Schröder mochte ihn gleich

Anfangs bezieht Steinmeier ein kleines Arbeitszimmer, das nur über eine Hintertreppe zu erreichen ist. Schröder deckt ihn mit Arbeit ein. Ein Transplantationszentrum in Hannover? Steinmeier kümmert sich. Konferenz zum Länderfinanzausgleich? Steinmeier fährt mit. "Schröder hat sehr früh einen Narren an ihm gefressen", erinnert sich Scheibe.

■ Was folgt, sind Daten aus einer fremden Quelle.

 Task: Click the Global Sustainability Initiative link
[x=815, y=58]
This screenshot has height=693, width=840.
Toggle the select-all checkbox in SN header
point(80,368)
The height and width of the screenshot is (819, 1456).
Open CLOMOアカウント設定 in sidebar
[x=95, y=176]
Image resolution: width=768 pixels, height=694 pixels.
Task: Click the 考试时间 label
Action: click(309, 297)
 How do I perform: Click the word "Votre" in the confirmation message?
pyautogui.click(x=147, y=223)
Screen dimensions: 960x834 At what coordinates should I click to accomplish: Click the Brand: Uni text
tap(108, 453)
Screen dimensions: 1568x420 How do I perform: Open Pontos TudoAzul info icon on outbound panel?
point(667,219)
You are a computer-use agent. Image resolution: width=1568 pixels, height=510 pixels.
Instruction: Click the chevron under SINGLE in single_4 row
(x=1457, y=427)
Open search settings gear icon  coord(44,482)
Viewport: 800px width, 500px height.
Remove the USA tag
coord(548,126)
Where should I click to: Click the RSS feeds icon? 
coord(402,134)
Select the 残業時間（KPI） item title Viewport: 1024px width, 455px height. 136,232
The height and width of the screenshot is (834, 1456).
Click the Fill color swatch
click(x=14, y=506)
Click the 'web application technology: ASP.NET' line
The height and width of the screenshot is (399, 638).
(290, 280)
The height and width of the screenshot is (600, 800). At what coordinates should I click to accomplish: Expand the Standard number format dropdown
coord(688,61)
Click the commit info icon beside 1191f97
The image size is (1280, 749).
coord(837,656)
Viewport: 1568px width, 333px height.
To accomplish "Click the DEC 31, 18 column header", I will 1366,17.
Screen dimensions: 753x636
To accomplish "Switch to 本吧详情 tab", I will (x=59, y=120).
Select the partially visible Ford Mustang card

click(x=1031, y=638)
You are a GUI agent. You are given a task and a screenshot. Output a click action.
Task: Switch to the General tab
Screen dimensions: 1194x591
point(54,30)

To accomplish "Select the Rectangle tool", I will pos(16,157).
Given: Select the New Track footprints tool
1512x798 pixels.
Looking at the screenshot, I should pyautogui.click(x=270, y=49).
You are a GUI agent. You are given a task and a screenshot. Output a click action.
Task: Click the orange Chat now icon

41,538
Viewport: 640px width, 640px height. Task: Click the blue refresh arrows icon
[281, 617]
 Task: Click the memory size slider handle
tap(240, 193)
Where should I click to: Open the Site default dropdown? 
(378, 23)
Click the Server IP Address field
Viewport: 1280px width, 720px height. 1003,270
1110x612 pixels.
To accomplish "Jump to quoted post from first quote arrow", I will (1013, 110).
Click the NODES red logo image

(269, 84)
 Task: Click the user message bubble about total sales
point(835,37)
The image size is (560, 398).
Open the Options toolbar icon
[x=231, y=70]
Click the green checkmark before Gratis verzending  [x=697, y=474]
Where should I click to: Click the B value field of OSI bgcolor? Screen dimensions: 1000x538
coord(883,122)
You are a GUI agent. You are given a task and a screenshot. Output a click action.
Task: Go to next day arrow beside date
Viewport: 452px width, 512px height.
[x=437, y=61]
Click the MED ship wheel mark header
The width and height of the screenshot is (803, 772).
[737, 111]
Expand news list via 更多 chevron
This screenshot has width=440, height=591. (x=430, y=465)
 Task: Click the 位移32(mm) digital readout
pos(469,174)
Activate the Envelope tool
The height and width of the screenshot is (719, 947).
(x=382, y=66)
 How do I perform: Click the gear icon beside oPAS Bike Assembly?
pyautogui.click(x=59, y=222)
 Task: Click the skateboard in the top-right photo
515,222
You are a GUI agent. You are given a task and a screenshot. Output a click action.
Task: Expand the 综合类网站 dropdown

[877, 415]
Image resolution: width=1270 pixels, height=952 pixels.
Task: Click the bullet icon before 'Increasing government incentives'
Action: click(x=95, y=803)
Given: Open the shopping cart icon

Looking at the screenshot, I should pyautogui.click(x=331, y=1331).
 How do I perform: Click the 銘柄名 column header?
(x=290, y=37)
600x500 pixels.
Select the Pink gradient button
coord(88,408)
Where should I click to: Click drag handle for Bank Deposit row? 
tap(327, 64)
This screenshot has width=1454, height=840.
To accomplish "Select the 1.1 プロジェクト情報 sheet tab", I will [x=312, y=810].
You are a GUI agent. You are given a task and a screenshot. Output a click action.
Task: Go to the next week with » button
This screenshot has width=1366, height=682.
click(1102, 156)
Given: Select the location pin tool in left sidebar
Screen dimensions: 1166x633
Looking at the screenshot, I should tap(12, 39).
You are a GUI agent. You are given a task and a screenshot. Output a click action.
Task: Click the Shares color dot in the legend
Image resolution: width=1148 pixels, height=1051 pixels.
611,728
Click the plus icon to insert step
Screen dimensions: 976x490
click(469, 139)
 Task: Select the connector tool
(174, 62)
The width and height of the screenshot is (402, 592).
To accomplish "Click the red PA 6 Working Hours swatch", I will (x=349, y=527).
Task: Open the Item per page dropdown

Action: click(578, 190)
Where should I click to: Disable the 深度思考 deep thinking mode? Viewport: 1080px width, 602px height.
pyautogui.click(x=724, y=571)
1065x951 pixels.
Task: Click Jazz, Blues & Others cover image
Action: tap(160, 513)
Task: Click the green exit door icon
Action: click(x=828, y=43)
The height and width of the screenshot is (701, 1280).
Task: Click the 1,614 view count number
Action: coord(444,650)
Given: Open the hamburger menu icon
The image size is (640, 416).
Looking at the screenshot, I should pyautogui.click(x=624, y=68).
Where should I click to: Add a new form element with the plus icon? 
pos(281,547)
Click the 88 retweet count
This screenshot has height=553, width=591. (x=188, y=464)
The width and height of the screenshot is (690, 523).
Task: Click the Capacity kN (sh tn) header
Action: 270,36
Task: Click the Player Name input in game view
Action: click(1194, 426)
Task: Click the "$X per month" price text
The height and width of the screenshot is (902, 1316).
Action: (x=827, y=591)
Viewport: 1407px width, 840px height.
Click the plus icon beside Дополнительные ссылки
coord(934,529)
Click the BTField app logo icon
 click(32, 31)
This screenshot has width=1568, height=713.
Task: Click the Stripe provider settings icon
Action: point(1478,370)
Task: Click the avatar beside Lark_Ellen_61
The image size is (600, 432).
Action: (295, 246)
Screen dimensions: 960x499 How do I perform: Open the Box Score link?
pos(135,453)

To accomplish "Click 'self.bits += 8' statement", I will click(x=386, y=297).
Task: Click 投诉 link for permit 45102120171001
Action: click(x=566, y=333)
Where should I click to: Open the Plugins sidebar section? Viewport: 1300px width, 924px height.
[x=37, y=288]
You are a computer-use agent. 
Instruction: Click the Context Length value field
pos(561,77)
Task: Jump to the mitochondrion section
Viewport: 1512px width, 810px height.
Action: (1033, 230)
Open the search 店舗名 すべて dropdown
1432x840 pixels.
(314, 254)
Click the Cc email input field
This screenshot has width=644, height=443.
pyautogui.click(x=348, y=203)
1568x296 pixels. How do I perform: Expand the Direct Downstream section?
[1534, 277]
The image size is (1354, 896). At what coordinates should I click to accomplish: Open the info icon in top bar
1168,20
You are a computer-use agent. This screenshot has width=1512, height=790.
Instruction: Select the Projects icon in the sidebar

Sie kommen aus derselben Gegend. Sie können miteinander. Steinmeier ist fähig. Und Schröder braucht frische Leute, die er aussaugen kann. Es ist ein Fulltime-Job, zum Schröder-Kreis zu gehören. Und Fulltime heißt 24 Stunden. Heißt Ideen entwickeln. Oder ausreden. Heißt spät abends noch auf ein Pils zu Renate ins "Üme Ecke". Steinmeier macht den ganzen Wahnsinn mit. Und keine Fehler. Nach fünf Jahren ist er Chef der Staatskanzlei.

Wer ihn heute eine Rede halten hört, wer dabei die Augen schließt und seinen Worten lauscht, dem spukt das Bild von Schröder durch den Kopf. Man kann sich nicht dagegen wehren. Es ist nicht nur die Stimme, dieses rauchige Röhren mit lippischem Einschlag. Es ist mehr. Die Melodie. Die Wortwahl. Das trotzige Mantra vom "Wir sind es doch gewesen" des einstigen Kanzlers.

Der Kümmerer

Es ist ein riesiger Schatten, aus dem er so einfach nicht heraustreten kann. 15 Jahre lang hat er mit Schröder in Symbiose gelebt. Hat mehr Zeit mit ihm verbracht als mit seiner Ehefrau. War Kummerkasten, Ratgeber und "Mach mal". Nächtelang, wochenlang hat er in diesem Betonklotz von Kanzleramt gesessen und über der Agenda 2010 gebrütet. Sie haben über Kriege entschieden und über die Neuwahl. Sie haben die SPD fast in den Abgrund gerissen. So etwas streift man nie ab.

So etwas vergessen auch die Wähler nicht. Seit mehr als drei Jahren ist Steinmeier Minister, seit gut einem Jahr Vizekanzler und stellvertretender SPD-Chef dazu. Doch noch immer gilt er vor allem als "der Schröder-Buddy". Noch immer wird sein öffentliches Bild bestimmt vom übermächtigen Exkanzler. Dem irren Wahlkämpfer. Dem Zocker. Dem Brioni-Barolo-Cohiba-Macho. Noch immer wird Steinmeier mehr an ihm gemessen als an ihr, der Kanzlerin. Das nervt ihn. Er weiß: Es ist seine Bürde. Das falsche Bild.

"Ist es richtig, dass die Kanzlerkandidatur zu Ihren Gunsten entschieden worden ist?", hat ihn im Sommer mal ein Journalist gefragt. "Wieso zu meinen Gunsten?", hat Steinmeier geantwortet.